Процитируйте все строки ниже дословно, ничего в них не меняя.

Строки с текстом и расположением объектов:

<<<<

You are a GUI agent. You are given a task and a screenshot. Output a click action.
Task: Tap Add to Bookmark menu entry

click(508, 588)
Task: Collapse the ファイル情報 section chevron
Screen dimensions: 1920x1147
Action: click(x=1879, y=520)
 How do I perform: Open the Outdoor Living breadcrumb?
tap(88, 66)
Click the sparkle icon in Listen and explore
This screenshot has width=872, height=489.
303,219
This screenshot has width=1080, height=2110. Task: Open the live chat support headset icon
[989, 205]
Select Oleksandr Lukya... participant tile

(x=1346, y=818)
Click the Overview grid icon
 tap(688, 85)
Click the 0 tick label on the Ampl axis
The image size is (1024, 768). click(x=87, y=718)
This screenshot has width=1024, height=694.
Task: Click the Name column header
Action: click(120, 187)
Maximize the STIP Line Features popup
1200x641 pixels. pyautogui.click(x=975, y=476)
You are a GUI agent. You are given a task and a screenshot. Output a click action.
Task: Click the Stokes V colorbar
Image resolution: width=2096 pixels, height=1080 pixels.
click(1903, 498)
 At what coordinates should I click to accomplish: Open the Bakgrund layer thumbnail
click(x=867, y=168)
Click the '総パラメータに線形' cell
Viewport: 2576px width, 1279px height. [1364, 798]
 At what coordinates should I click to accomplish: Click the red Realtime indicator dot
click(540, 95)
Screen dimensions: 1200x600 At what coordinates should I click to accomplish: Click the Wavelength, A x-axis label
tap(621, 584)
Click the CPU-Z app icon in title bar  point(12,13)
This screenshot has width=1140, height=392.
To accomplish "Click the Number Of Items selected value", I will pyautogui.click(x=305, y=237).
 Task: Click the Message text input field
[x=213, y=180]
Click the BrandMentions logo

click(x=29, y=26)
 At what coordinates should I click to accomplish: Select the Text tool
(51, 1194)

>>>>

§ **РЕЗУЛЬТАТ НИЖЕ**:
You are a GUI agent. You are given a task and a screenshot. Output a click action.
Task: Tap Add to Bookmark menu entry

click(508, 588)
Task: Collapse the ファイル情報 section chevron
Screen dimensions: 1920x1147
Action: click(x=1879, y=520)
 How do I perform: Open the Outdoor Living breadcrumb?
tap(88, 66)
Click the sparkle icon in Listen and explore
This screenshot has width=872, height=489.
303,219
This screenshot has width=1080, height=2110. Task: Open the live chat support headset icon
[989, 205]
Select Oleksandr Lukya... participant tile

(x=1346, y=818)
Click the Overview grid icon
 tap(688, 85)
Click the 0 tick label on the Ampl axis
The image size is (1024, 768). click(x=87, y=718)
This screenshot has width=1024, height=694.
Task: Click the Name column header
Action: click(120, 187)
Maximize the STIP Line Features popup
1200x641 pixels. pyautogui.click(x=975, y=476)
You are a GUI agent. You are given a task and a screenshot. Output a click action.
Task: Click the Stokes V colorbar
Image resolution: width=2096 pixels, height=1080 pixels.
click(1903, 498)
 At what coordinates should I click to accomplish: Open the Bakgrund layer thumbnail
click(x=867, y=168)
Click the '総パラメータに線形' cell
Viewport: 2576px width, 1279px height. [1364, 798]
 At what coordinates should I click to accomplish: Click the red Realtime indicator dot
click(540, 95)
Screen dimensions: 1200x600 At what coordinates should I click to accomplish: Click the Wavelength, A x-axis label
tap(621, 584)
Click the CPU-Z app icon in title bar  point(12,13)
This screenshot has width=1140, height=392.
To accomplish "Click the Number Of Items selected value", I will pyautogui.click(x=305, y=237).
 Task: Click the Message text input field
[x=213, y=180]
Click the BrandMentions logo

click(x=29, y=26)
 At what coordinates should I click to accomplish: Select the Text tool
(51, 1194)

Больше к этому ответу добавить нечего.